O artista, nessa perspectiva, está sendo visto como um explorador da existência. Formas e
cores reais são absorvidos pelo mundo imaginário Bachelard, 1988).
obra de arte surge como uma reorganização criativa da realidade e não apenas como um
produto ou derivado da realidade (Jung, 1987). Essa reorganização recebe diferentes
descrições: decomposição da realidade, transformação poética, mesclagem, transfiguração,
filtragem ou decantação.
Conhecendo a matéria
Klee estudou anatomia enquanto meio e não como fim e Guimarães Rosa alimentou-se de
anotações pesquisadas.
Aquisição de conhecimento, aqui, está relacionada à pesquisa de toda ordem como assuntos
a serem tratados e técnicas a serem utilizadas. Conhecimento em diferentes níveis mostra-se
como premente pela necessidade ou pela dificuldade de expressão.
Dentro da perspectiva da criação como processo, o ato criador está inserido no espectro da
continuidade. A obra cresce e é executada simultaneamente. Está, assim, em estado de
permanente mutação, refazendo-se ou talvez fazendo-se, já que cada versão é uma possível
obra.
Na medida em que o artista vai se relacionando com a obra, ele vai naturalmente
conhecendo-a: aprende as leis que passam a rege-la. Modificações são feitas, muitas vezes,
de acordo com critérios internos e singulares daquele processo.

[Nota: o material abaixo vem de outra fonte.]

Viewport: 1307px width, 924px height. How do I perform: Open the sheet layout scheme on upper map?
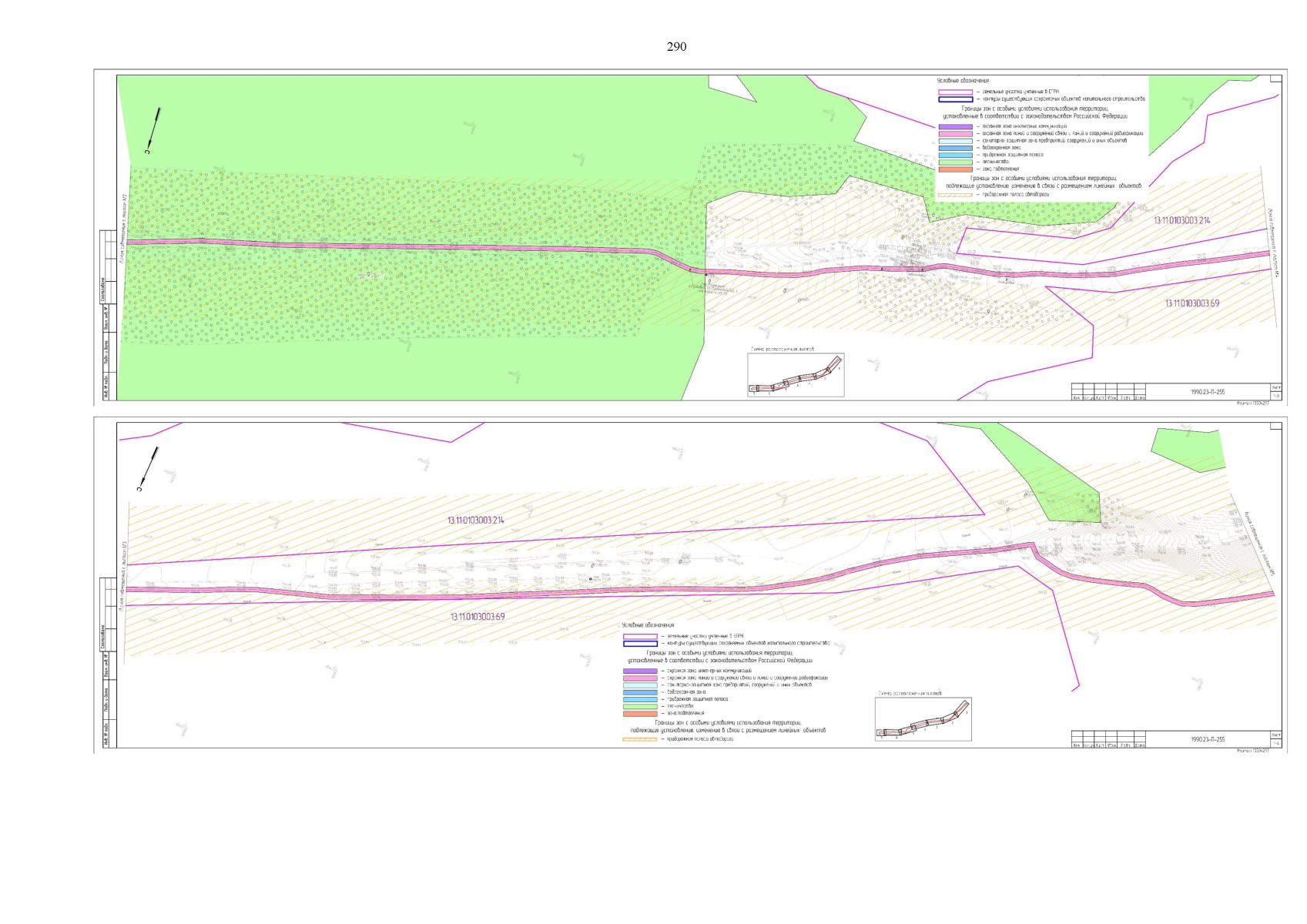point(796,375)
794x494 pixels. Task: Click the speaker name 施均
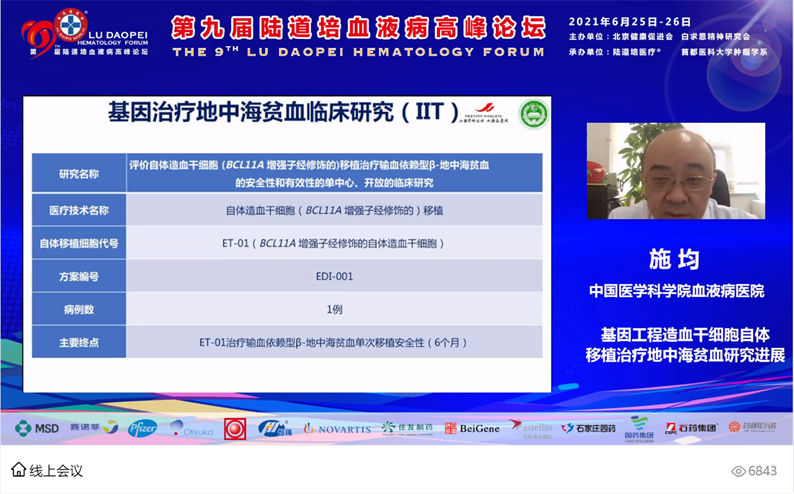675,260
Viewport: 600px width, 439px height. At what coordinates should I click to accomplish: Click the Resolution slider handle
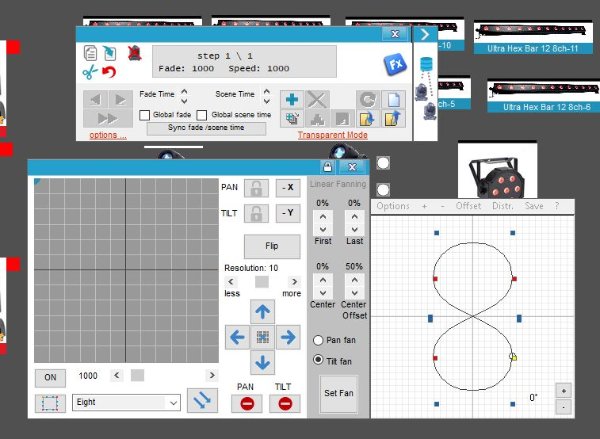[262, 282]
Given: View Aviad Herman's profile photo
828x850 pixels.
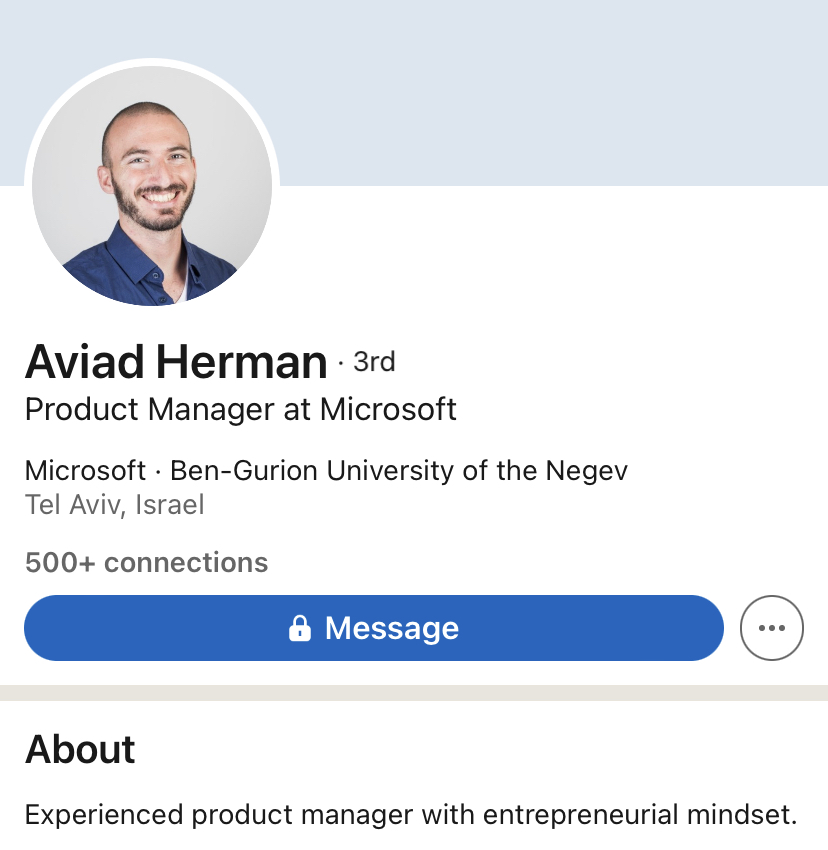Looking at the screenshot, I should pos(152,185).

O artista conhece, neste
momento, o que a obra deseja e necessita.
Bioy Casares (1988) discute essas leis no âmbito da narrativa, tratando, mais
especificamente, de unidade de tempo, de lugar e de ação. Há uma ordem? "Não, a ordem
será a mais conveniente para a eficácia da história que se vai contar porque as observações
gerais se modificam para cada uma das histórias. São tão diversas. Há de se descobrir uma
poética para cada texto que se escreve".
Ao corrigir ou rasurar uma possível concretização de seu grande projeto, o artista vai
explicitando para ele próprio o que espera da obra e, assim, seus propósitos vão ganhando
contornos mais nítidos. O projeto poético vai se delineando, clareando e definindo na
medida em que a obra vai sendo executada.
Daí Arnheim (1976) perceber um Picasso que vai nascendo: é a revelação de uma poética.

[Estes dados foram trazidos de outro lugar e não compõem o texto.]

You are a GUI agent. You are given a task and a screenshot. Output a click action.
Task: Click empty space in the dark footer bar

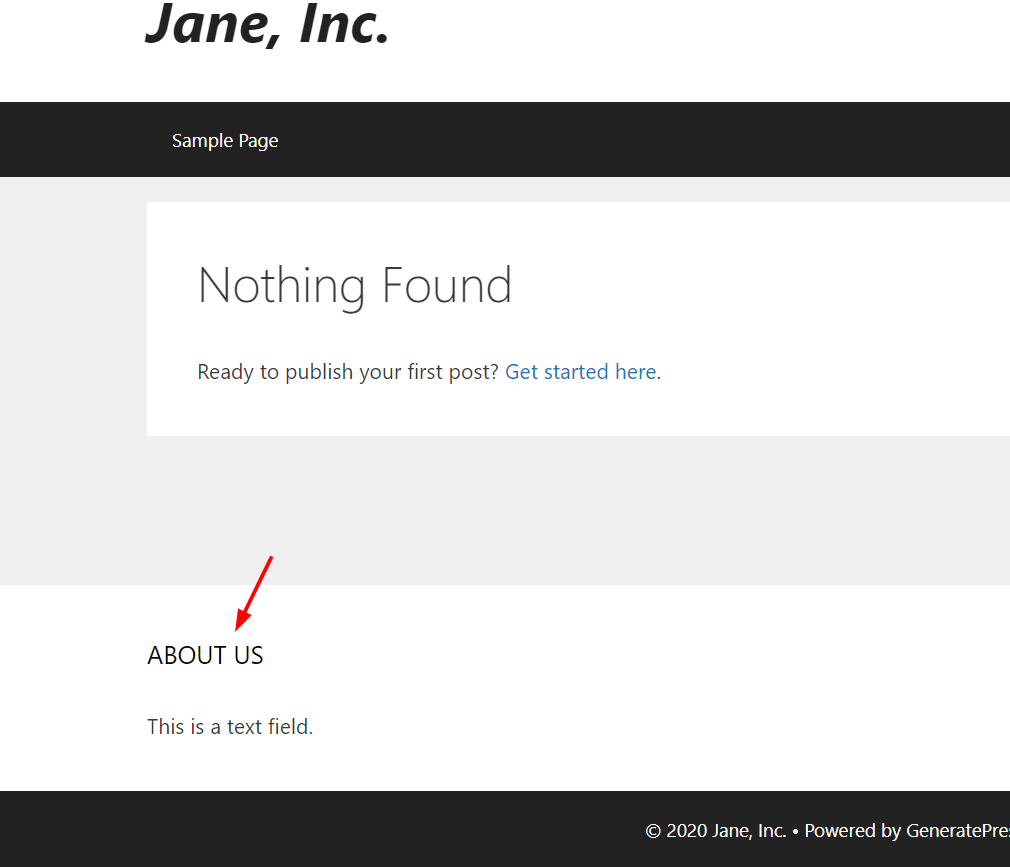coord(322,830)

Vejamos seu comentário sobre o primeiro esboço de Picasso para Guernica: A distribuição
da cena está mais próxima da tradição pictórica clássica do que do mural definitivo. É
menos 'moderna'.
Sendo o processo a forma do artista aproximar-se de seu projeto até ali de caráter geral e
estando esses princípios envoltos pela aura da singularidade de cada artista, o percurso
criador é para o artista também um processo de auto-conhecimento. O artista se conhece
diante de um espelho construído por ele mesmo.

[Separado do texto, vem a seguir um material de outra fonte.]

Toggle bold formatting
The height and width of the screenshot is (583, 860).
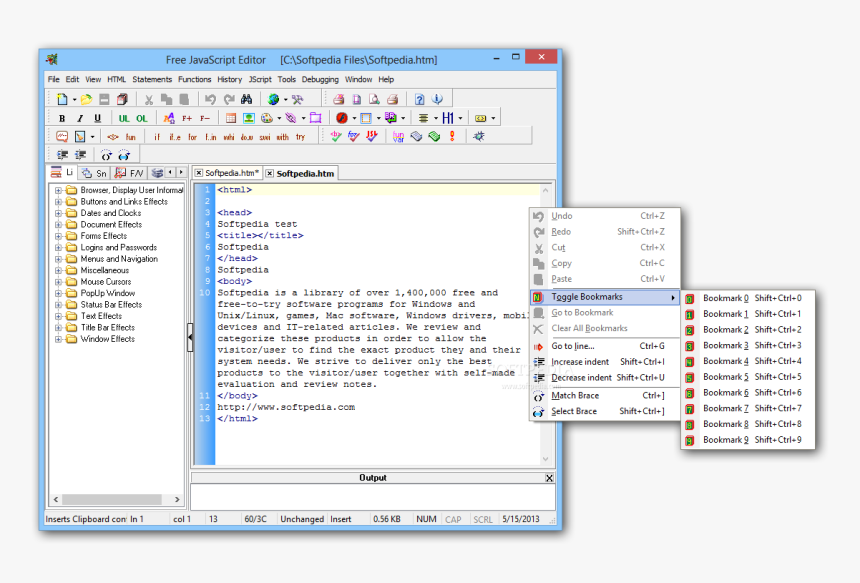(62, 117)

Ao dizer que a verdade da arte é mutável e que emerge sob comando estético, não a estamos
diferenciando da verdade científica.
Enquanto a ciência tem um compromisso com um objeto que lhe é externo, o artista, ao
construir um nova realidade, vai desatando-a de realidades externas e vai, assim, tecendo a
verdade da obra. Esse artefato que vai se formando é um microcosmo com suas próprias
leis, como já vimos. São leis internas que vão sendo estipuladas e passam a reger aquela
obra: um determinado vocabulário, uma certa forma poética, o uso específico do som em
um filme. Assim como Pablo Milanez descreve, em sua música Anos, uma fase do amor em
que "tomar tua mão e roubar-te um beijo, sem forçar o momento, faziam parte de uma
verdade", essas escolhas fazem parte da verdade daquela obra. São opções que levam à uni
cidade de cada obra.
A verdade, que brota de cada obra de arte, vai, portanto, se construindo ao longo do
processo. O artista vai dando características àquele objeto em criação, que vai, aos poucos,
ganhando determinadas feições. Esses traços passam a se relacionar, formando um sistema
com leis próprias. Nesse sentido é que podemos falar do gesto criador como construção de
verdades.
A verdade está na obra e a verdade é da obra mas não está desatada do artista pois as leis
internas do mundo ficcional são construídas pelo seu desejo - guiadas pela tendência do
processo. Princípios éticos e estéticos direcionam a construção de realidades que são
consideradas verdadeiras quando o artista as julga belas.